Current levels of stimulus are much higher than after the Global Financial Crisis (GFC)
- Monetary Stimulus – Both monetary stimulus programs were enormous. In both cases, the Federal Reserve cut interest rates and engaged in quantitative easing.
- Fiscal Stimulus – In the GFC, monetary stimulus was paired with a relatively small amount of fiscal stimulus. In the response to COVID, the fiscal stimulus was enormous. This isn’t just limited to the stimulus checks and PPP loans but also the infrastructure bill and additional government spending that is working its way through the government now.
- Credit Expansion – In the wake of the GFC, credit contracted dramatically as banks reigned in funding. This stifled some of the monetary stimulus and helped prevent inflation.
Supply has recovered and is now above where it was premarket. Demand is even higher thanks to the generous stimulus mentioned above.
- BW doesn’t cite where they get aggregate “supply” data but they do show some examples.

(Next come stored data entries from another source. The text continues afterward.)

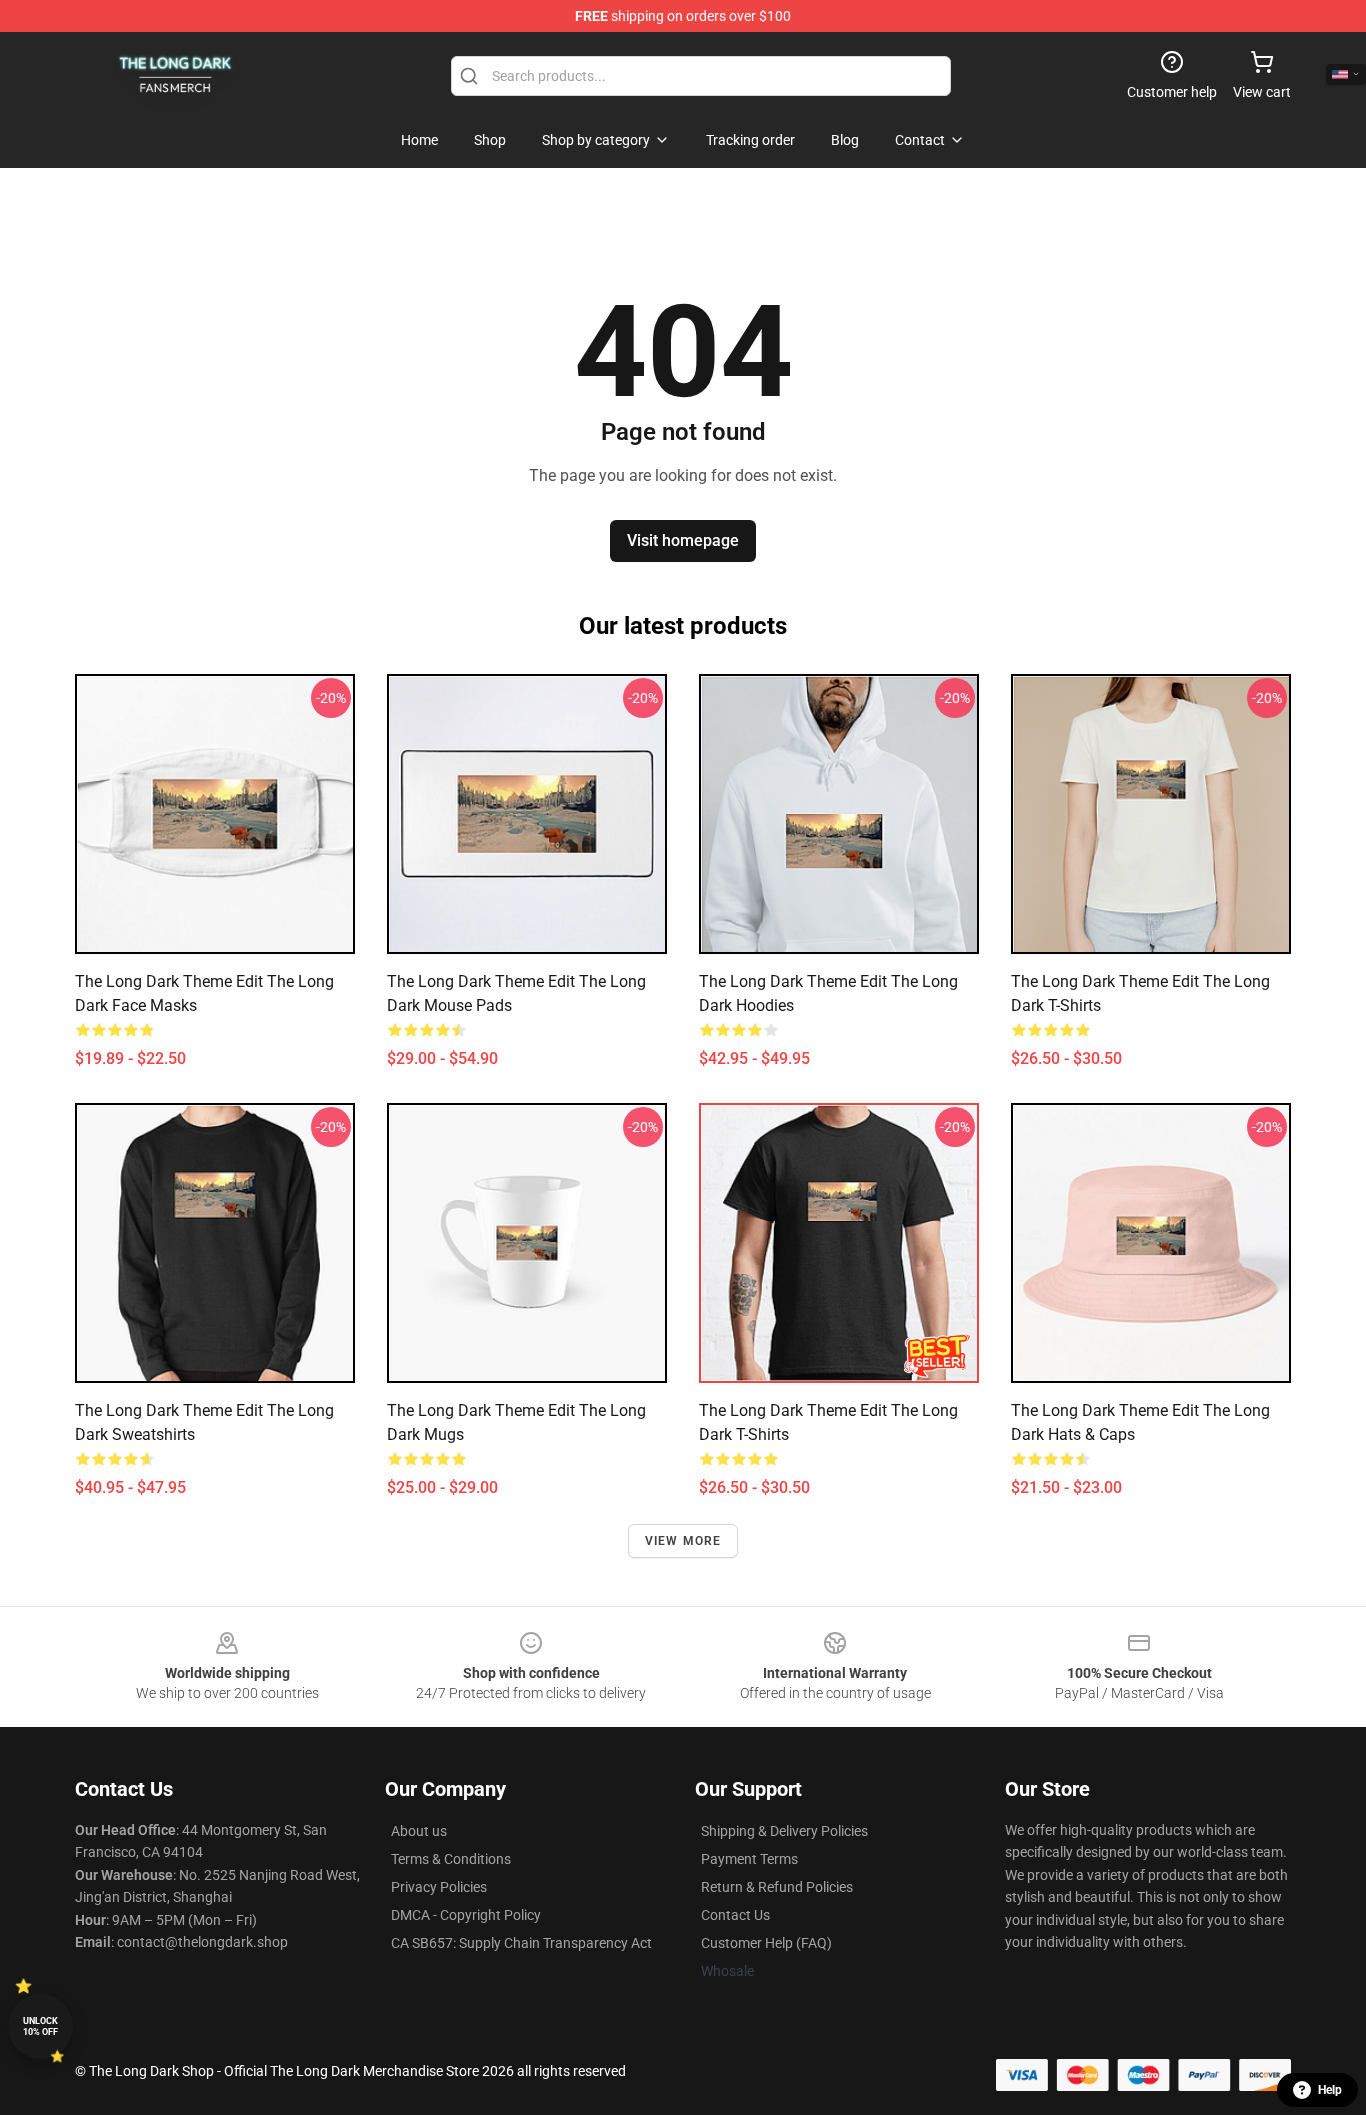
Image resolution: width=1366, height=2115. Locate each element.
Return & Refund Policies (777, 1887)
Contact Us (735, 1915)
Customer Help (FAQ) (766, 1943)
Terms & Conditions (451, 1859)
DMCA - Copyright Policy (466, 1915)
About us (419, 1831)
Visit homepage (683, 540)
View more (683, 1541)
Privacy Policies (439, 1887)
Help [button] (1330, 2090)
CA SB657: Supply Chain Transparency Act (521, 1943)
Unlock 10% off (40, 2026)
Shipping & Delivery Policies (784, 1831)
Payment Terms (749, 1859)
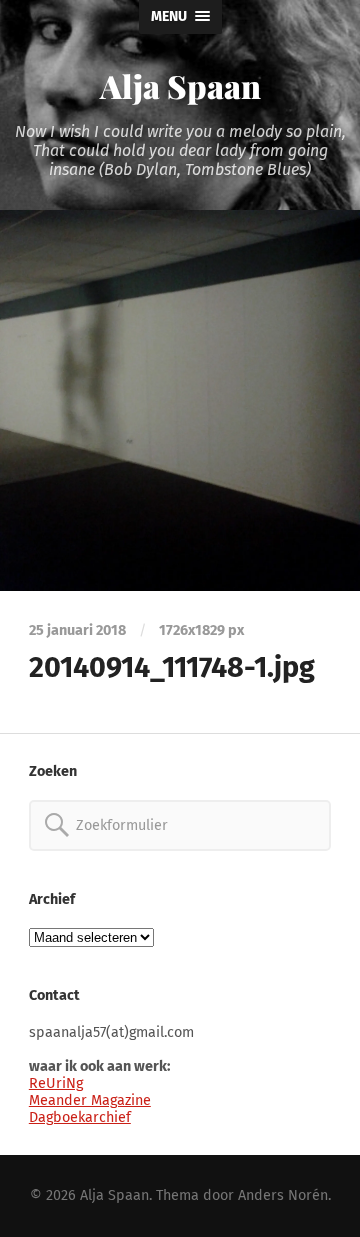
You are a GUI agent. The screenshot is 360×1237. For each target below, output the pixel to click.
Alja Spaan (180, 85)
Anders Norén (283, 1195)
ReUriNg (56, 1083)
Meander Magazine (90, 1100)
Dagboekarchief (80, 1117)
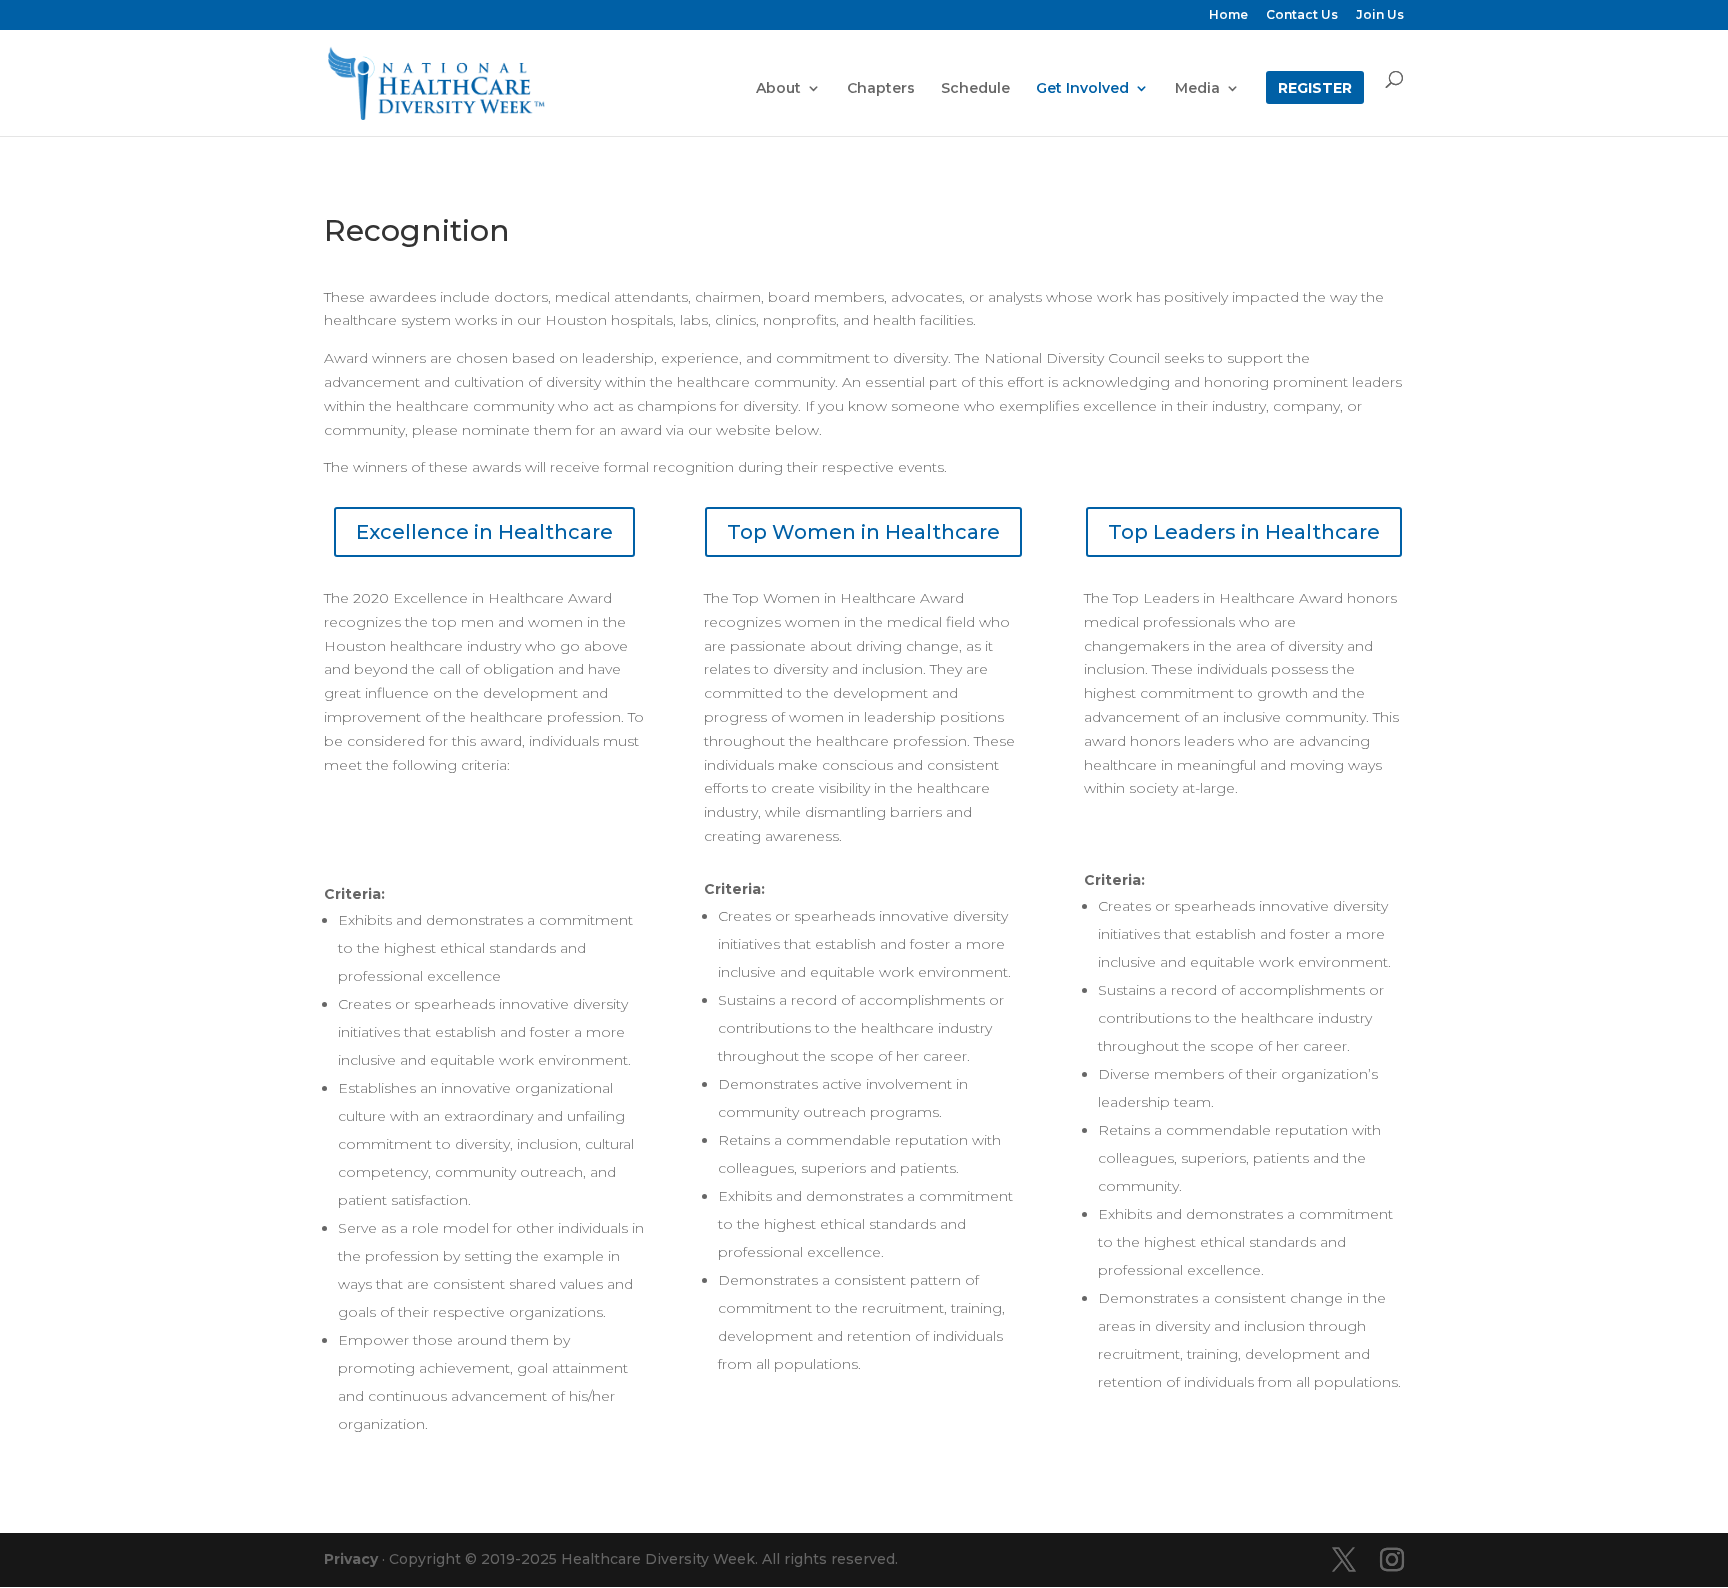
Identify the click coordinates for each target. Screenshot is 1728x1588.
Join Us (1380, 15)
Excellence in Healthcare (484, 532)
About (778, 89)
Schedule (975, 89)
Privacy (351, 1559)
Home (1228, 15)
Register (1315, 89)
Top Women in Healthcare (863, 532)
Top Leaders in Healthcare (1244, 532)
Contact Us (1302, 15)
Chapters (881, 89)
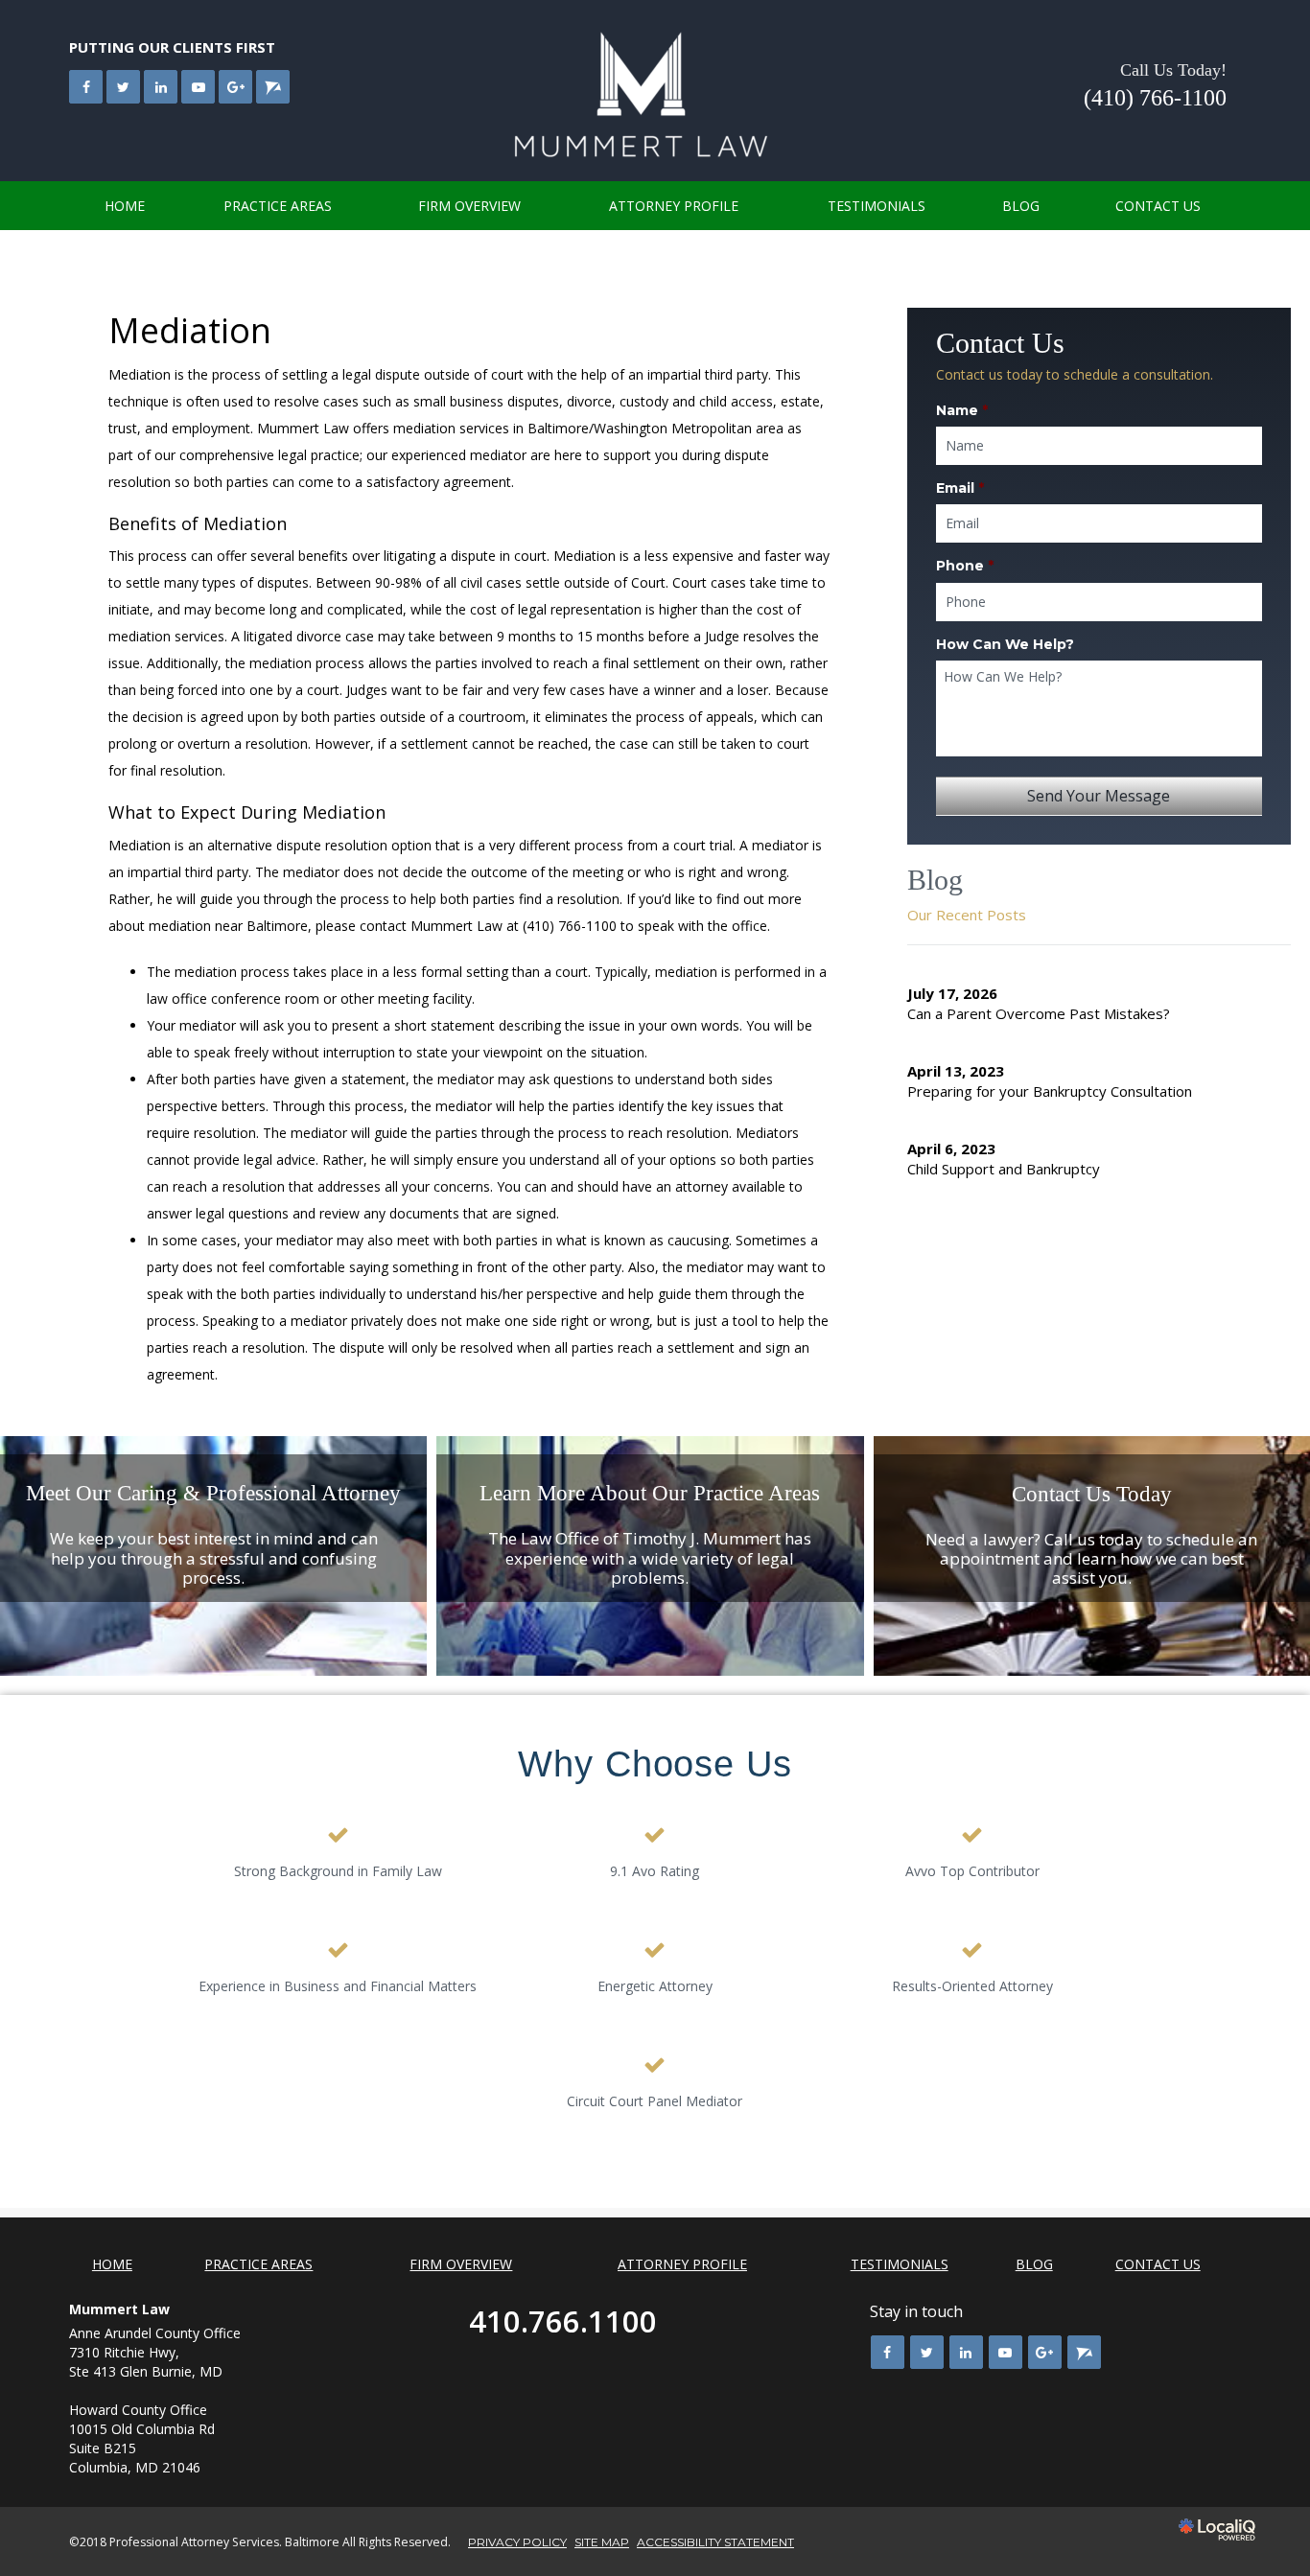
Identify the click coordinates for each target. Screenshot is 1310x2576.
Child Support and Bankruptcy (1003, 1168)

- “for copper, aluminum and nickel, supply is much higher than in recent years, but prices are still rising, and inventories are being drawn down”
- “Chinese production is 20% higher and exports a full 40% higher than at the start of 2020.
Based on BW’s assessment, it sounds like the companies poised to benefit most will be those who can help supply catch-up to demand. Companies positively exposed to rising capex like Caterpillar (CAT), Honeywell (HON), Johnson Control (JCI) come to mind.
One thing that isn’t well explained by BW is the supply/demand difference for goods versus services. US consumers spend much more on services than they do goods. Supply of services is still trailing from where it was pre-COVID. BW doesn’t address this nuance or how it feeds through the economy. Perhaps this is a question that even a $150 billion hedge fund can’t even answer.
Maybe Inflation Does Have An Upside…
Higher Prices May Force Americans To Eat Reasonable Portions On Thanksgiving
Rifle season opens up around here on Saturday. Good luck to anyone going out. If you’re not planning on hunting, be mindful where you hike this time of year!